What the task requires:
Skip every line before the one containing "Task: Click the LAN3 port icon", then copy that line and the rest of the entries below exactly, through the last line.

Data in this exercise:
━━━━━━━━━━━━━━━━━━━━━━━━━━━━━━

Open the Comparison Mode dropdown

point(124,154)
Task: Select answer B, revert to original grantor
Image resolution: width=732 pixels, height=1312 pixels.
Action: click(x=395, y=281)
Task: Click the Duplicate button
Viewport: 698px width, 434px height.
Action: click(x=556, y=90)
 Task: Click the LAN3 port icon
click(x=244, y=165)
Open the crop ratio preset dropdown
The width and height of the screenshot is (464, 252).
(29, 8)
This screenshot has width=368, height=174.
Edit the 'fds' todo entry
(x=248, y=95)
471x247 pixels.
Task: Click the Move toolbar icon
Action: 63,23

━━━━━━━━━━━━━━━━━━━━━━━━━━━━━━

Exercise result:
 Task: Click the LAN3 port icon
click(x=244, y=165)
Open the crop ratio preset dropdown
The width and height of the screenshot is (464, 252).
(29, 8)
This screenshot has width=368, height=174.
Edit the 'fds' todo entry
(x=248, y=95)
471x247 pixels.
Task: Click the Move toolbar icon
Action: 63,23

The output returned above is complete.